有关元数据字段搜索的更多信息,请参阅此处:https://developers.cloudflare.com/vectorize/reference/metadata-filtering/
query_documents = cfVect.similarity_search_with_score(
index_name=vectorize_index_name,
query="California",
k=100,
md_filter={"section": "Introduction"},
return_metadata="all",
)
print(f"{len(query_documents)} results:\n - {str(query_documents[:3])}")
6 results:
- [(Document(id='64081e01-12d1-4760-9b3c-84ee1e4ba199', metadata={'section': 'Introduction'}, page_content="and other services.
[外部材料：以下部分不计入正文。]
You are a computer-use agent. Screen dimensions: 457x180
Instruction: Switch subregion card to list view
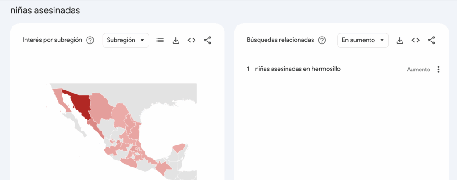(160, 40)
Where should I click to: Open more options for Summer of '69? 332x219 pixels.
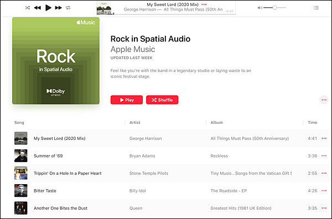point(324,156)
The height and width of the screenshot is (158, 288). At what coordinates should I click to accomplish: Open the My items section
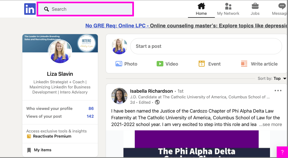coord(39,150)
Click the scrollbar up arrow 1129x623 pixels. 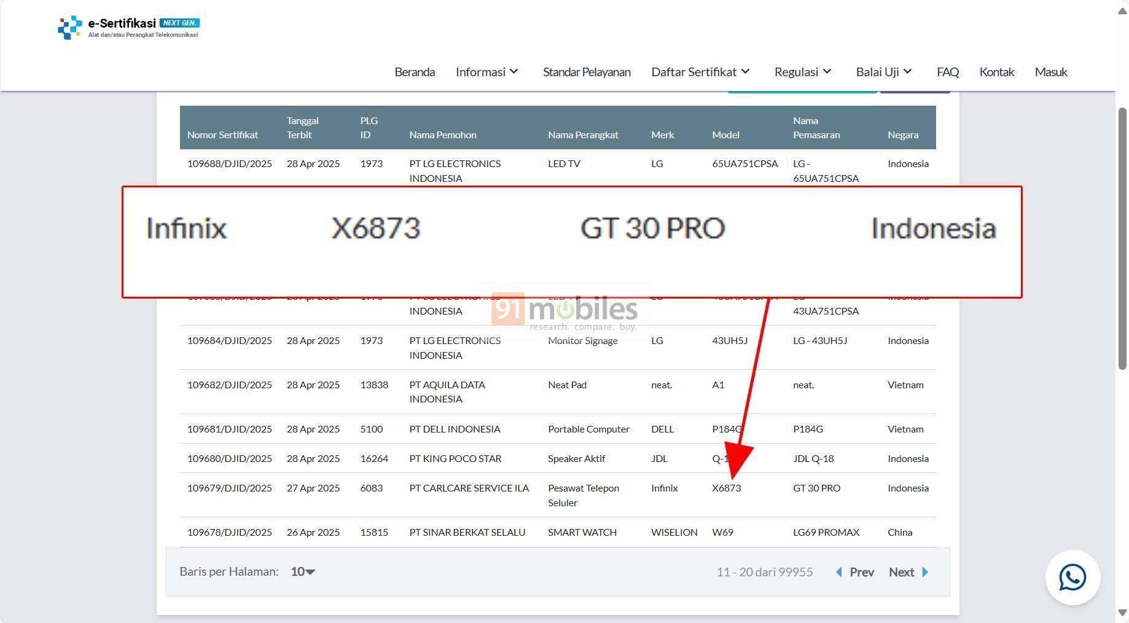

Cloudflare's headquarters are in San Francisco, California. According to"), 0.60426825), (Document(id='608a9cb6-ab71-4e5c-8831-ebedeb9749e8', metadata={'section': 'Introduction'}, page_content='network services, cybersecurity, DDoS mitigation, wide area network services, reverse proxies,'), 0.52082914), (Document(id='433a614a-2253-4c54-951f-0e40379a52c4', metadata={'section': 'Introduction'}, page_content='Cloudflare, Inc., is an American company that provides content delivery network services,'), 0.50490546)]
您也可以进行更复杂的过滤:
https://developers.cloudflare.com/vectorize/reference/metadata-filtering/#valid-filter-examples
query_documents = cfVect.similarity_search_with_score(
index_name=vectorize_index_name,
query="California",
k=100,
md_filter={"section": {"$ne": "Introduction"}},
return_metadata="all",
)
print(f"{len(query_documents)} results:\n - {str(query_documents[:3])}")
20 results:
- [(Document(id='daeb7891-ec00-4c09-aa73-fc8e9a226ca8', metadata={}, page_content='== Products =='), 0.56540567), (Document(id='8c91ed93-d306-4cf9-ad1e-157e90a01ddf', metadata={'section': 'History'}, page_content='Since at least 2017, Cloudflare has been using a wall of lava lamps in their San Francisco'), 0.5604333), (Document(id='1400609f-0937-4700-acde-6e770d2dbd12', metadata={'section': 'History'}, page_content='their San Francisco headquarters as a source of randomness for encryption keys, alongside double'), 0.55573463)]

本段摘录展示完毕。